**EXERCISE DESCRIPTION**: Copy the rows below word for word, from the line containing "How do I perform: Click" through the last row, including both ends. Leave the pictures out of your answer.

Source records
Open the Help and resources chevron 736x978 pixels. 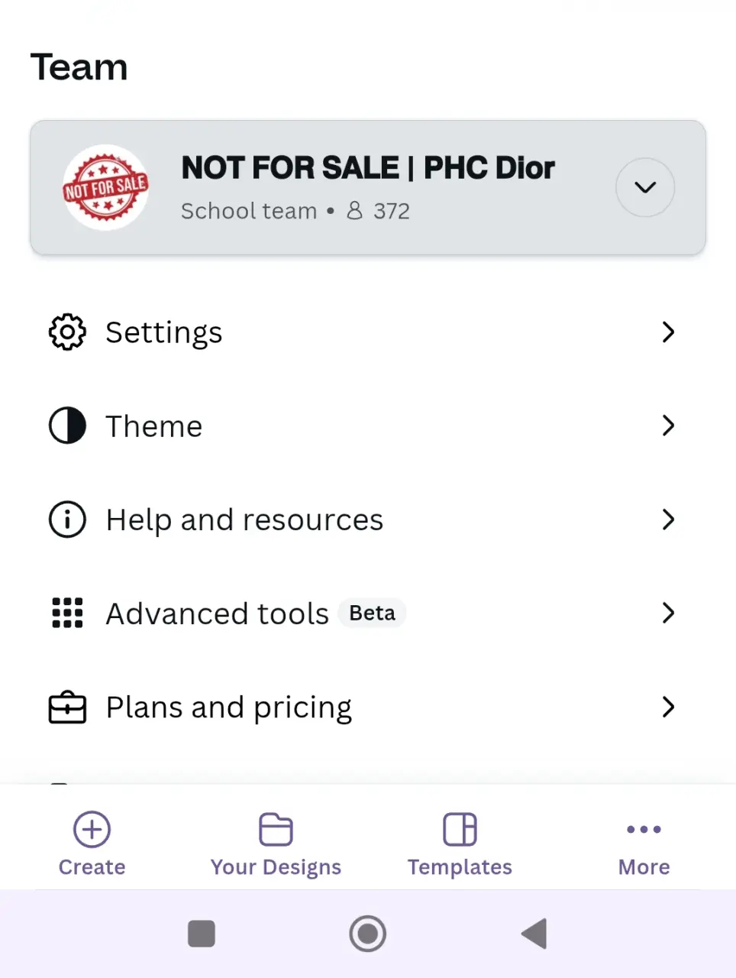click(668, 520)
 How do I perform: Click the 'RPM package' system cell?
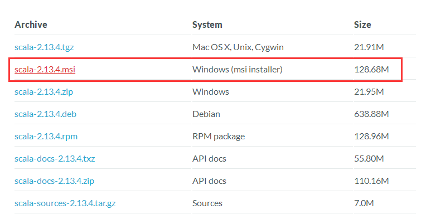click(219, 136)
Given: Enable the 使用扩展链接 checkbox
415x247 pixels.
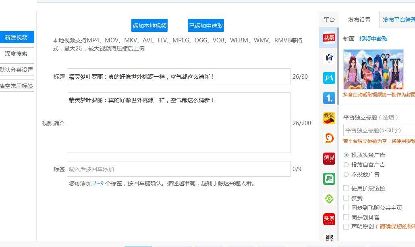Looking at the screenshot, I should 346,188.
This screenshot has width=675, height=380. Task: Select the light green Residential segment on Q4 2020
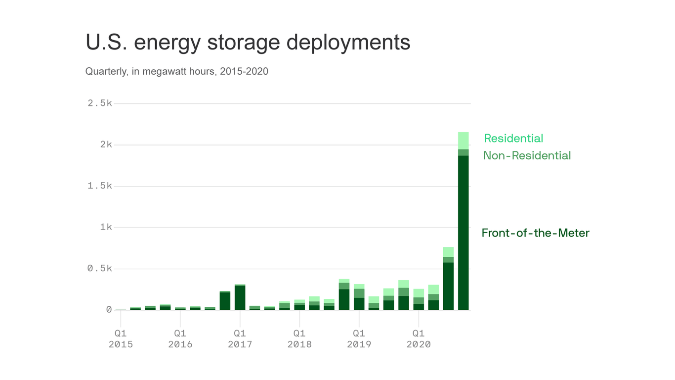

**ANSWER TO THIS PROBLEM**:
 How do I perform: Click the 'RPM package' system cell?
click(219, 136)
Given: Enable the 使用扩展链接 checkbox
415x247 pixels.
Looking at the screenshot, I should 346,188.
This screenshot has width=675, height=380. Task: Select the light green Residential segment on Q4 2020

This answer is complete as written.